## [Task goal]
Where a line in the material below has the string "Tapis", please report it.

*** Data listing Section Begins ***

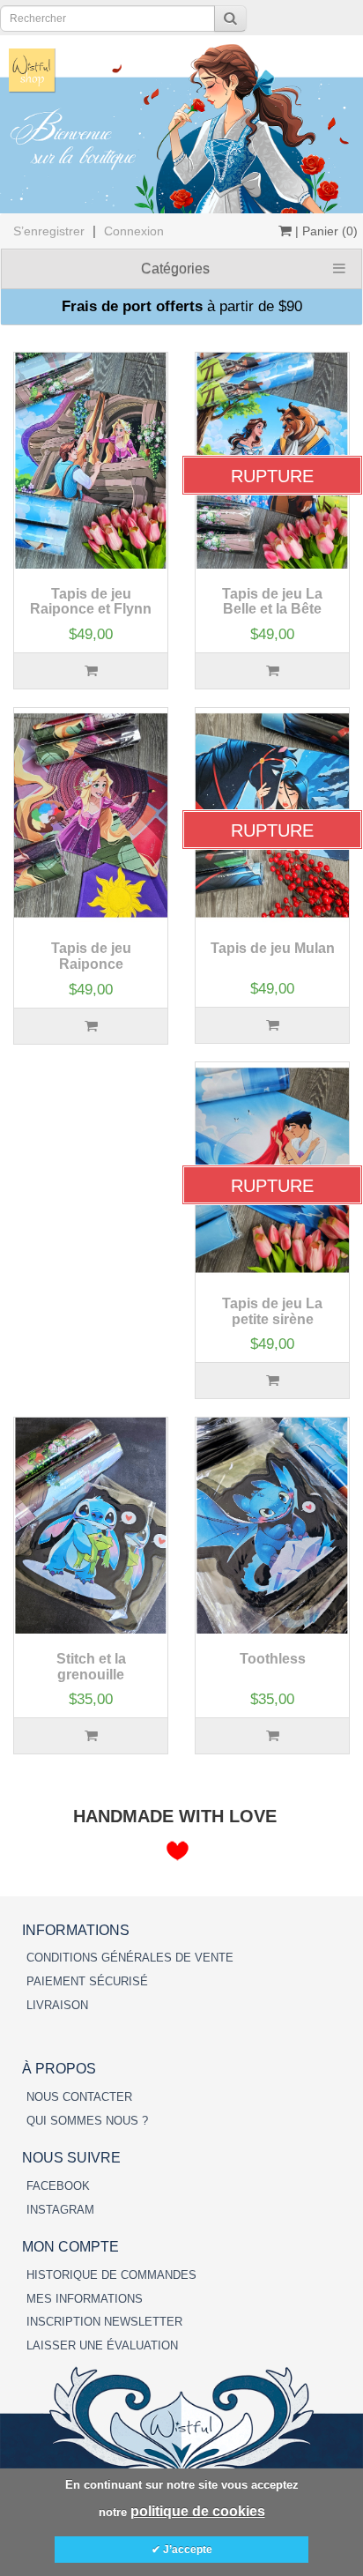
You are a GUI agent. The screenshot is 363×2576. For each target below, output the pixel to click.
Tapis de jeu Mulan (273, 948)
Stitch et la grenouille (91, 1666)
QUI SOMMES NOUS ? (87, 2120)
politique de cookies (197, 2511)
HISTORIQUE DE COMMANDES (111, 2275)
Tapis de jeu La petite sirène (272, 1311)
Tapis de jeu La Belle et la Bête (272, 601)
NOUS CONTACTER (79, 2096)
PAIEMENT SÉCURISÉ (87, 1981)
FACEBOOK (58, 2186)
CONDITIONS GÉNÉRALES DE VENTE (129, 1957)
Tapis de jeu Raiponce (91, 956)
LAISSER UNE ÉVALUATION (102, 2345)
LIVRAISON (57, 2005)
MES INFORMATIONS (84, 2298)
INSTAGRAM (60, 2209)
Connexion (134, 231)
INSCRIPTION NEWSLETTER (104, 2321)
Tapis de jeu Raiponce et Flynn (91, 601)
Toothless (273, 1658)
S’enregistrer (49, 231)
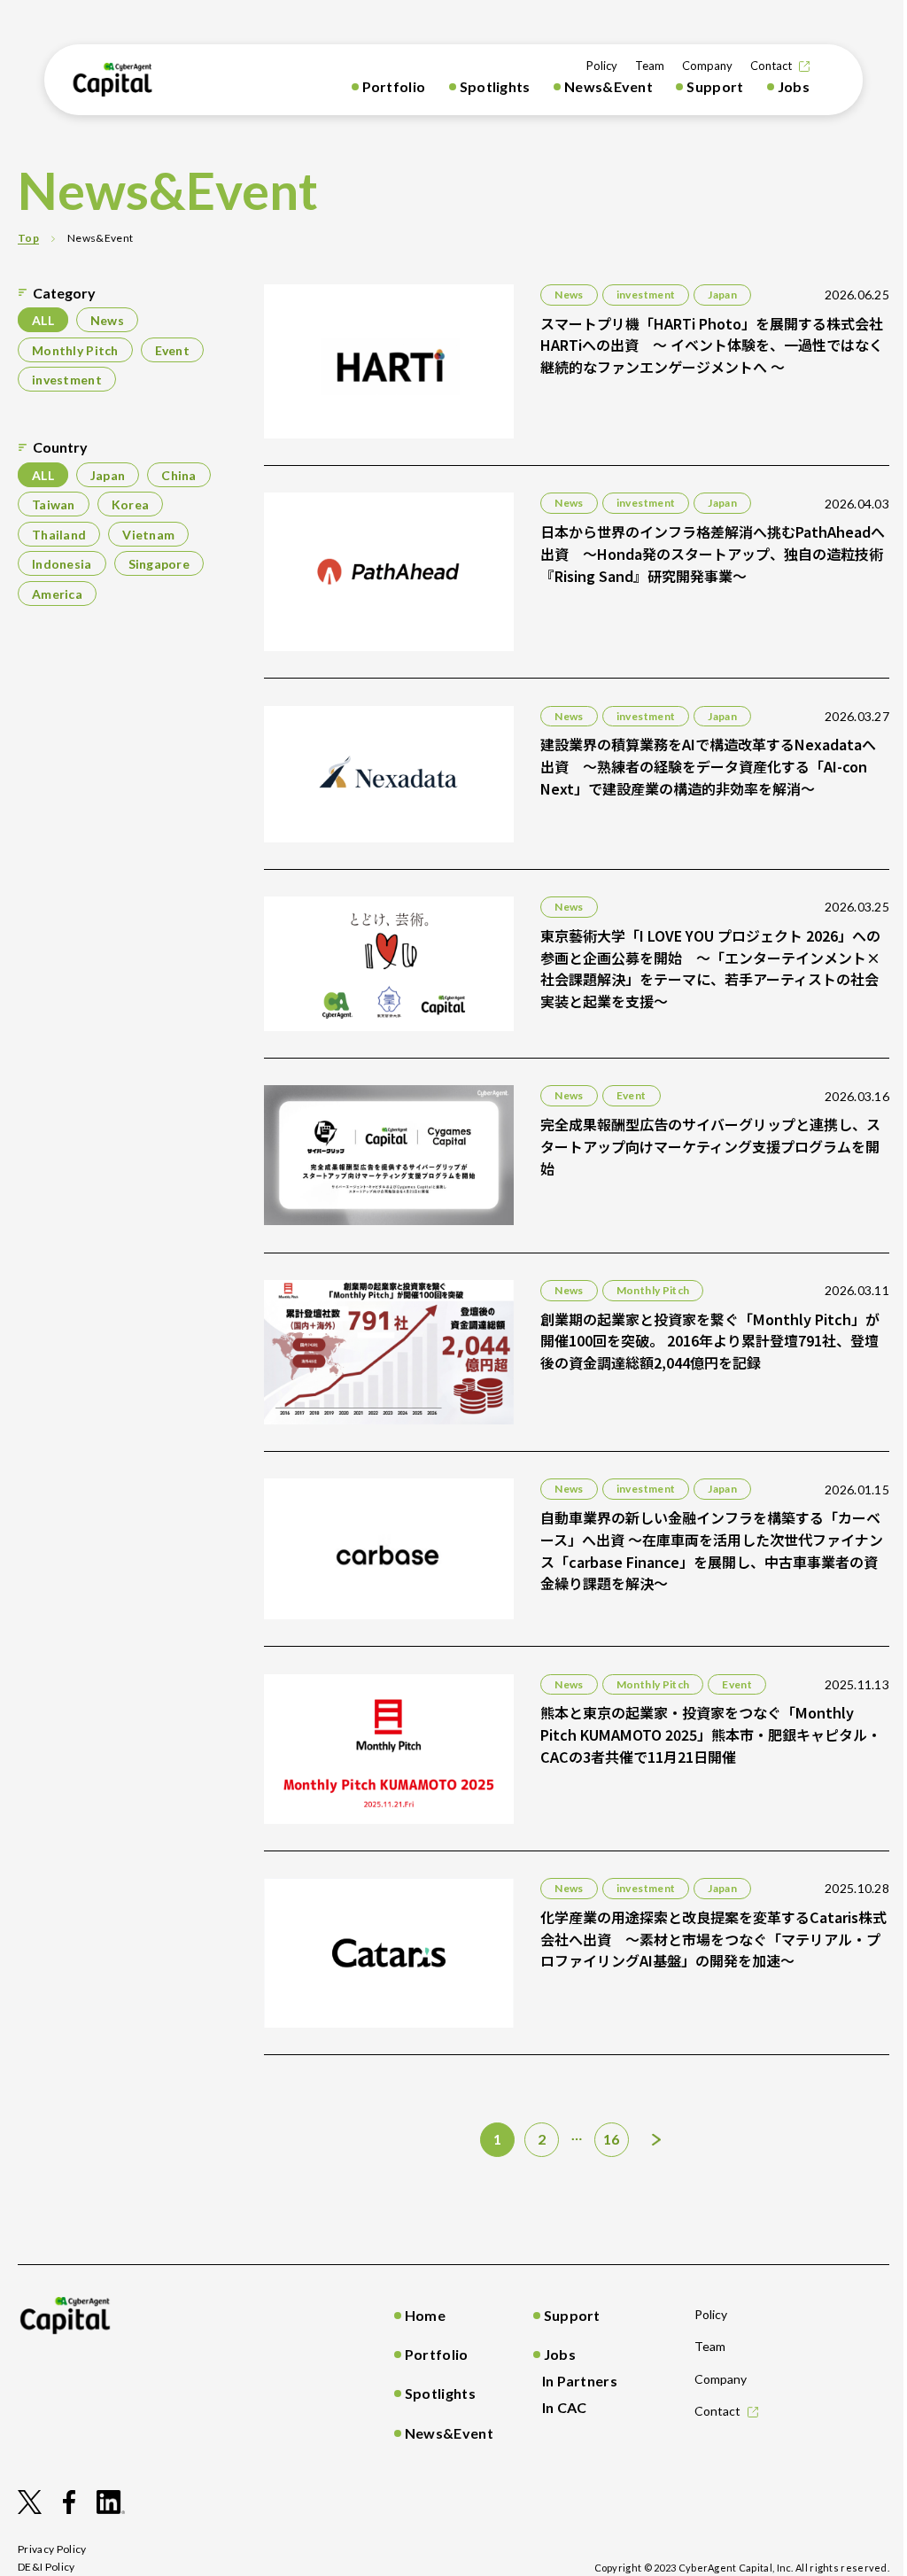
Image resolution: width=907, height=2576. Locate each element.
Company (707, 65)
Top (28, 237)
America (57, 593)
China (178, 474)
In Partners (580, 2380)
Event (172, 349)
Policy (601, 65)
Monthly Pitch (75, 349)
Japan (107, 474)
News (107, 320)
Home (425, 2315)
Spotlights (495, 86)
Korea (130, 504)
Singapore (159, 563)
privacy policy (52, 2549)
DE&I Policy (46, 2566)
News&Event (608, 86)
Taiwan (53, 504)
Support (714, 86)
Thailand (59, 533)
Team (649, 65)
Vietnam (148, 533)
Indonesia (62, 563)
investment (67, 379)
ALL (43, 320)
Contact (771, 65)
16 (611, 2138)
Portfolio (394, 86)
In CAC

*** Data listing Section Ends ***

## [The answer]
Tapis de jeu Mulan (273, 948)
Tapis de jeu La petite sirène (272, 1311)
Tapis de jeu La Belle et la Bête (272, 601)
Tapis de jeu Raiponce (91, 956)
Tapis de jeu Raiponce et Flynn (91, 601)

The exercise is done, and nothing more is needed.